In the episode, Cersei Lannister meets with the High Sparrow, the leader of a growing religious movement; Tommen Baratheon marries Margaery Tyrell; Petyr Baelish reveals to Sansa Stark that he has betrothed her to Ramsay Bolton; and Jon Snow chooses to stay at the Wall and rule as Lord Commander of the Night's Watch. Across the Narrow Sea, Arya Stark proves her loyalty to the Faceless Men, and Tyrion Lannister and Varys travel through Volantis. The episode achieved a viewership of 6.71 million in the United States, and received positive reviews from critics.

Prior to airing, the episode, along with the other first four episodes of the season, were leaked online.

Plot

In Braavos
Jaqen helps a man drink from a pool of water. The man dies and Arya realizes that the pool of water is poison for those who seek a quick death. After Arya has an altercation with fellow acolyte the Waif, Jaqen asks her how she came to be surrounded by things owned by Arya Stark if she is no one. She throws her possessions into water, but does not want to discard Needle and instead hides it.

In King's Landing
Tommen marries Margaery Tyrell, who manipulates Tommen to persuade Cersei to return to Casterly Rock, but she declines. Cersei goes to visit Margaery and finds her telling her handmaidens about her wedding night, and leaves defeated.

After being attacked by Lancel and the Sparrows in a brothel, the High Septon asks the Small Council to execute their leader, the High Sparrow. Cersei instead meets the High Sparrow and tells him that he will replace the High Septon as head of the Faith. Cersei has Qyburn send a message to Baelish.

In the North
Roose Bolton tells his son Ramsay that they cannot rely on the Lannisters now that Tywin is dead, and that they will cement House Bolton's position by having Ramsay marry Sansa. Sansa is horrified, but agrees after Baelish tells her that this will be an opportunity to take revenge for Robb and Catelyn Stark's murders.

At Winterfell, Baelish tells Roose that they have no reason to fear the Lannisters. Roose shows him Cersei's letter. Baelish reassures him of their alliance, but Roose requests to read his reply. Meanwhile, Reek goes out of his way to avoid being seen by Sansa.

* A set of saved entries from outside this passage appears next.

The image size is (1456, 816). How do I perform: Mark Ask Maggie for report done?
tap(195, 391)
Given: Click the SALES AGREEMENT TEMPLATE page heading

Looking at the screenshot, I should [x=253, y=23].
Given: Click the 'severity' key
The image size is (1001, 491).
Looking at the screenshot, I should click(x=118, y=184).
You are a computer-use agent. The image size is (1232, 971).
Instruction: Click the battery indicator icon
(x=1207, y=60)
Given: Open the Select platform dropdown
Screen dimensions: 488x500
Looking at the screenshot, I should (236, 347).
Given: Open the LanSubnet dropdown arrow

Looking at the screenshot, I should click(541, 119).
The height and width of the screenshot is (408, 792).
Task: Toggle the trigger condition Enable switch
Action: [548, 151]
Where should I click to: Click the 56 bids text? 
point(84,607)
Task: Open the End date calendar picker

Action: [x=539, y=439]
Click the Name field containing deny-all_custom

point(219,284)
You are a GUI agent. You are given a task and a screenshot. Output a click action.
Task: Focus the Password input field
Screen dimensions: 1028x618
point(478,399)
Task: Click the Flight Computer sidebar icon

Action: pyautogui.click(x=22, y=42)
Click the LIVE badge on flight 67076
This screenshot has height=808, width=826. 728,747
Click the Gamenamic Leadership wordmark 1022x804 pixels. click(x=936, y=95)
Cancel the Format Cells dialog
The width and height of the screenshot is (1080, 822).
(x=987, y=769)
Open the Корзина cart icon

Baelish and Sansa have been secretly followed by Brienne and Podrick. Stopping at Moat Cailin, Brienne recalls Renly Baratheon's assassination and her intent to kill Stannis, whom she holds responsible.

At the Wall
Jon refuses Stannis' offer of legitimization, and assigns new positions to his brothers, making Alliser First Ranger and giving Slynt charge of restoring Greyguard. Slynt refuses and insults Jon, who executes him.

In Volantis
Tyrion and Varys arrive in Volantis, where they observe a red priestess telling slaves about the "savior," Daenerys Targaryen. Tyrion goes to a brothel and is kidnapped by Jorah, who declares that he is taking Tyrion to "the queen."

Production

Writing

This episode was written by executive producers David Benioff and D. B. Weiss and contains content from two of George R. R. Martin's novels, A Feast for Crows, Arya I, Cersei III, Arya II, Cersei V, Cersei VI, Alayne III and elements of Brienne III and Brienne IV, and A Dance with Dragons, chapters Jon II, Reek III, Tyrion VI and the Blind Girl.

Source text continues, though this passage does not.